The Lycée Germaine Tillion, formerly Lycée du Bourget, is a public secondary school is located at 48 bis rue Anizan Cavillon in Le Bourget. The high school was founded in September 2014. It welcomes more than 700 students from the second to the final year. There is Microlycée 93 dedicated to dropout students. The school received the 2017 National Education Innovation Award in the Écoles et établissements (Schools and Boards) category.

==History==
=== The origin of the site ===
Before being a high school, this establishment was a regular school under the acronym "IUFM" where teachers were trained for elementary schools and kindergartens, but the school shut down in the 2000s and remained abandoned until 2014.

=== The establishment today ===
The high school offers high school general / technical teaching as well as a microlycée (a special unit to prevent students from dropping out of school). The high school hosts mainly students from Bourget, Dugny and Drancy.

However, the deputy and mayor of Drancy, Jean-Christophe Lagarde, was upset at the opening of the new high school Bourget, claiming the new school in Le Bourget would take nearly twice as less Drancy students than originally announced (650 instead of 1200). The regional government however denied allegations and figures.

The school opened in September 2014, becoming the 65th public high school in Seine-Saint-Denis.

In 2016, the school authorities of Île-de-France renamed the Lycée du Bourget to Germaine Tillion.
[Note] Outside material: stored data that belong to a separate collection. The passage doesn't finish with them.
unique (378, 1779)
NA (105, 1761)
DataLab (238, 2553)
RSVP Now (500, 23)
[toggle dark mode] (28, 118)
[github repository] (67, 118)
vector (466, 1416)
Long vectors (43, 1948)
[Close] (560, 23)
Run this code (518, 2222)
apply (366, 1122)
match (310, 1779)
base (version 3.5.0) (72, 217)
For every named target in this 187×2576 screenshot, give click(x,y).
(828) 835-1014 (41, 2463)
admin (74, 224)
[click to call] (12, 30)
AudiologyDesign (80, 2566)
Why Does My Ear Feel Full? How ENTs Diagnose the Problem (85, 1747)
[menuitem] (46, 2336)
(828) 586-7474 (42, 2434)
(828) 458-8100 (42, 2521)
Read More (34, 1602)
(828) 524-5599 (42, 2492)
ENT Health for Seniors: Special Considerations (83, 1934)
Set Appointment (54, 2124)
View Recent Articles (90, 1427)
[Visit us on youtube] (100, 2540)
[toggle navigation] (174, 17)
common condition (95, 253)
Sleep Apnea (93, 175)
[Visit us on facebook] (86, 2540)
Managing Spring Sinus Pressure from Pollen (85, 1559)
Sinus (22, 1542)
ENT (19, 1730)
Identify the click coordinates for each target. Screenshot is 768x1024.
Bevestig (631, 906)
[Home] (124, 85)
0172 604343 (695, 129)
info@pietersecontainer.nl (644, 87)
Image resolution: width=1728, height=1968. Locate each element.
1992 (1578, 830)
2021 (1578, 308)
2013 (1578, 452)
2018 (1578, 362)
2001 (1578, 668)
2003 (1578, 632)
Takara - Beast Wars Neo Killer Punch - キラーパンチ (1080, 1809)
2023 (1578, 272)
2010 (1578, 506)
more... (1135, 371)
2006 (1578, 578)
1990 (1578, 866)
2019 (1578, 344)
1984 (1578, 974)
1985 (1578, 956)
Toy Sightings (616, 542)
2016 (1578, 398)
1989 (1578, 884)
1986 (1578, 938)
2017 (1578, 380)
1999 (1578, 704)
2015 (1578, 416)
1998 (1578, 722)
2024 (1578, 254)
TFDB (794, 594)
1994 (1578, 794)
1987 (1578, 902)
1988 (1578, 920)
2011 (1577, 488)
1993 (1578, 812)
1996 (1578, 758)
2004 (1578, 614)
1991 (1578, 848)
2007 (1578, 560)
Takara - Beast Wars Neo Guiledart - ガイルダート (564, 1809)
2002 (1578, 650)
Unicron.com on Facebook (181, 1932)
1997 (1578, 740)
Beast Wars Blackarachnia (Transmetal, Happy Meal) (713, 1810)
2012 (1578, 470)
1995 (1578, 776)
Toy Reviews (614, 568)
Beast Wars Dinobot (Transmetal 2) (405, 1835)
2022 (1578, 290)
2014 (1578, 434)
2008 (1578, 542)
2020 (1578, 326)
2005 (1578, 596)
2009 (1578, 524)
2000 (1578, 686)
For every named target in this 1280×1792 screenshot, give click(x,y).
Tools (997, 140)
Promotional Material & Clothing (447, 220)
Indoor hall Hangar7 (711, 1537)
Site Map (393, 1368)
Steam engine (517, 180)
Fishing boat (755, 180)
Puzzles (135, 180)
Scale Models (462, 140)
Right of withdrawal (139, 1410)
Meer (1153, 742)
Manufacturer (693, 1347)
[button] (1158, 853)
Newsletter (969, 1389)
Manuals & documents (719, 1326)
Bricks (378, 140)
=== Pedagogical structure ===
High School Pedagogical Structure for the year 2018-2019:

| Grade | 'Number of classes' | Number of students |
|---|---|---|
| Tenth | 7 | 224 |
| Eleventh | 9 | 217 |
| Twelfth | 11 | 309 |
| Total | 27 | 750 |

== Rankings and results ==
=== Rankings ===
In 2018, the school ranked 26th on a district scale (department of Seine-Saint-Denis), 109th on a regional scale (Ile-de-France) and 191st nationwide (France).

=== Results ===
Pass rates for Baccalauréat in 2017:

| type | Gross Rate | Expected Rate | Added value | Effective Bac |
|---|---|---|---|---|
| L (humanities) | 84 | 79 | 5 | 31 |
| ES (economics) | 73 | 69 | 4 | 62 |
| S (sciences) | 77 | 78 | -1 | 81 |
| STMG (management) | 72 | 79 | -7 | 29 |
| Average | 76 | 76 | 0 | 203 |

==Campus==
The grounds on which the school building (formerly known as École normale) was built were renovated for a cost of EUR 28.51 million. The building, with a capacity of 655 students, has a 1930s-style architecture.

== Accessibility ==
The Germaine Tillion high school can be directly accessed by bus (RATP line 143, at École Normale bus stop) or by suburban train (RER line B, at Le Bourget rail station), .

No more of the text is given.